17th October 2014
With the final box being ticked by the English FA yesterday, the completion of the transfer of Liam Coogans to Huddersfield was rubberstamped.
Liam was one of five young players taken on full time on a Modern Apprenticeship sponsored by Rainbow Room International Ltd, training with Edusport Academy 4 mornings, and college on Wednesdays.
In their own profession, RRI are leading lights in training possibilities and they were keen to get involved with the Club to further the training and education of young players and the success of Liam Coogans alone just shows what can be achieved by such sponsorship at this level.
Ann Marie and Liam had a catch up last night discussing his move and the impact and changes on both him and his family.
AM: What are the changes you have noticed most since you moved away?
LC: Living away from the family is difficult. I was used to going home from training/playing and talking nonstop about what happened at the game etc. Now I am living in a flat which I share with another player so I have to rely on phone calls and emails.
AM: How are you coping looking after yourself?
LC: To be fair we are looked after by a family who live in the same place and they cook for us and look after us.
AM: And how are you dealing with the big changes that a move to a Championship club brings?
LC: It was a shock at first when I came down. It is a full time job in as much as your time in planned out so that you cover everything. We train in line with most other teams and then we have time in the gym and the pool as additional things. We have a sports scientist and what is effectively a personal trainer. He makes out a list of all the things you need to do in the gym. He then watches as you do it. There are no hiding places! It is good though as he works out which parts of your body are weaker that the others and gives you the exercises to target that. When I first came down my body ached all over because I was not used to it, but I think I am getting more used to it now.
AM: We have been keeping an eye on you and you seem to be playing with different teams within the Club...
LC: Yes, I have been really lucky and training with the 18s and 21s. Even a few times with the first team. That is where you realise the importance of the body strength that you work on in the gym. I am quite lucky with my speed and can get away from defenders. However if you are playing with the 21s, the defender could be 3 years older and 3 stone heaver. There is no point in having the speed to get away unless you have the body strength to take the pass and hold the defender off.

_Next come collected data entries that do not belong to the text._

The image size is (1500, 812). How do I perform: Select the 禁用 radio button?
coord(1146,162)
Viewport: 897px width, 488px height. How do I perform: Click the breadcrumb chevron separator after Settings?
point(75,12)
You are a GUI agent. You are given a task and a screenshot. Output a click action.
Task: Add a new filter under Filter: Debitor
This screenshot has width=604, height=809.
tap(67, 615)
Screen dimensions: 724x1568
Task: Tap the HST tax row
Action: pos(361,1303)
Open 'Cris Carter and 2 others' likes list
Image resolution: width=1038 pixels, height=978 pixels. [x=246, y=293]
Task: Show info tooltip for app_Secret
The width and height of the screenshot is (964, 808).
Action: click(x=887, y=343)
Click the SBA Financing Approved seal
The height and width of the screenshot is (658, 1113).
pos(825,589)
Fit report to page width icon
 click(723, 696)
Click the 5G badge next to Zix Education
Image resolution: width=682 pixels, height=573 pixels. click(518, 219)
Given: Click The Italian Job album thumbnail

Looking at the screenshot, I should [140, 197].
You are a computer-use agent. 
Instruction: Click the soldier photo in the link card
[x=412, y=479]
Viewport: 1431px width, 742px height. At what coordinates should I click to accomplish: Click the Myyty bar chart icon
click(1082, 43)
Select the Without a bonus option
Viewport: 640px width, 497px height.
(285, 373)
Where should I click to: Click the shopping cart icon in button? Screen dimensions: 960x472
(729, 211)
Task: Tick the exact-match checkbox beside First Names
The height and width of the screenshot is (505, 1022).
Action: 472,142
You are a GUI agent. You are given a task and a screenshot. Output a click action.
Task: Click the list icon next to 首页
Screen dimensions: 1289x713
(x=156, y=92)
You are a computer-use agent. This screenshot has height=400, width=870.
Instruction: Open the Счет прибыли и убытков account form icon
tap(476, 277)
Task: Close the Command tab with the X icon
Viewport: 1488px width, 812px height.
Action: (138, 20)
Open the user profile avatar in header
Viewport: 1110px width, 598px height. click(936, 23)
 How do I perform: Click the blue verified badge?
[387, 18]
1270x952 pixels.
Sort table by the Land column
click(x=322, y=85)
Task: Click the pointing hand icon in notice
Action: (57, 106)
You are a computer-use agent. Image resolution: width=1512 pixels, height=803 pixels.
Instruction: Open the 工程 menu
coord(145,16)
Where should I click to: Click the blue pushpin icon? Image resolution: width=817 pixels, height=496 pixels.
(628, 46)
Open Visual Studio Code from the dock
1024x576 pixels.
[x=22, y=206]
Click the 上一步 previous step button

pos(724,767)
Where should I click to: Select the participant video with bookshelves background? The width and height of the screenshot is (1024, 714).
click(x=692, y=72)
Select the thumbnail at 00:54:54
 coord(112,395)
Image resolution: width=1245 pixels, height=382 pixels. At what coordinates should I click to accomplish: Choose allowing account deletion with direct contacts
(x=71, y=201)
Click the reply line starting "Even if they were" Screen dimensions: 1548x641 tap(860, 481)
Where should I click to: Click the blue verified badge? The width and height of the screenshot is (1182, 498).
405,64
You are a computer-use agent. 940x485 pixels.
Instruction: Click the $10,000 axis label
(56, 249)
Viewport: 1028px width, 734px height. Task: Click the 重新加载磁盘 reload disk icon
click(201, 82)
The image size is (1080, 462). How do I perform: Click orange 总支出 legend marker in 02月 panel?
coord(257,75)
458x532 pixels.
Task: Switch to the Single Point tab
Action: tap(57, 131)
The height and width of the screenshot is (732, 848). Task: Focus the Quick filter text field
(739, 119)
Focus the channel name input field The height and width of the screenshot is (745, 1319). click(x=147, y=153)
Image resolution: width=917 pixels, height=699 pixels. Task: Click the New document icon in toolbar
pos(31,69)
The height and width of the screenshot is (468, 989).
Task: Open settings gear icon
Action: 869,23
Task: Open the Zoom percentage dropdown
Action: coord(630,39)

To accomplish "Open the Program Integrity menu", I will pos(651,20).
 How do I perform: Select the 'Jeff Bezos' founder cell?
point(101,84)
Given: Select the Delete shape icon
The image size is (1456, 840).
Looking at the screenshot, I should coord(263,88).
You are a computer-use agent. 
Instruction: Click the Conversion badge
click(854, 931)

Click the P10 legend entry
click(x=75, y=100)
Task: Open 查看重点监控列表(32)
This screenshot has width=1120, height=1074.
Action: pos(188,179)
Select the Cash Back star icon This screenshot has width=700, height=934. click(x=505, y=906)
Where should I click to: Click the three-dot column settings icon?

AM: I can remember your first appearance with the Reserves at Annan. 2 nil down at half time and you got 4 goals in the second half. I was working up north and Ceefax (Neil Johnston) was texting back the goals and each time the phone beeped I thought "Surely not again!"
LC: I know it was a really amazing night. The second half went by so quickly and everything I did went right that night. The journey home was really quick too - it is always shorter when you win!!
AM: Yes but I think your journeys are different now. Not quite the same as the Airdrie Minibus!
LC: We have a fantastic bus that we use for games. We have 2 seats each and we have headphones for our music and we have Sky TV too. I think Jamie Bain would be jealous of that.
AM: What are your lasting memories of your time at Airdrie?
LC: Obviously getting the call telling me that the Club wanted to offer me a full time contract - thanks to the Rainbow Room - was unbelievable, and I don’t think I would have progressed as quickly if that had not happened. I had a really great time at Airdrie. I was really young when I was put in the first team but Jimmy (Boyle) and Stevie (Findlay) had faith in me that I could cope. When Gary Bollan came in I was a bit worried as he knew nothing about me, but thankfully he believes if you are good enough you are old enough and you can see that by all the young players getting chances. People have always believed in me which is great. My family took me to training and games (they must have so much time spare now!) and then Airdrie and everyone there believed in me too.That belief is why I am where I am now and I want to make everyone even prouder.
I get back home as often as I can and get to games too. I will be 18 at the end of the month so hopefully I will get my driving licence soon too.
I just want to wish everyone at Airdrie all the best for the future, from the fans to the players and management.
“Onwards and upwards” as someone once said!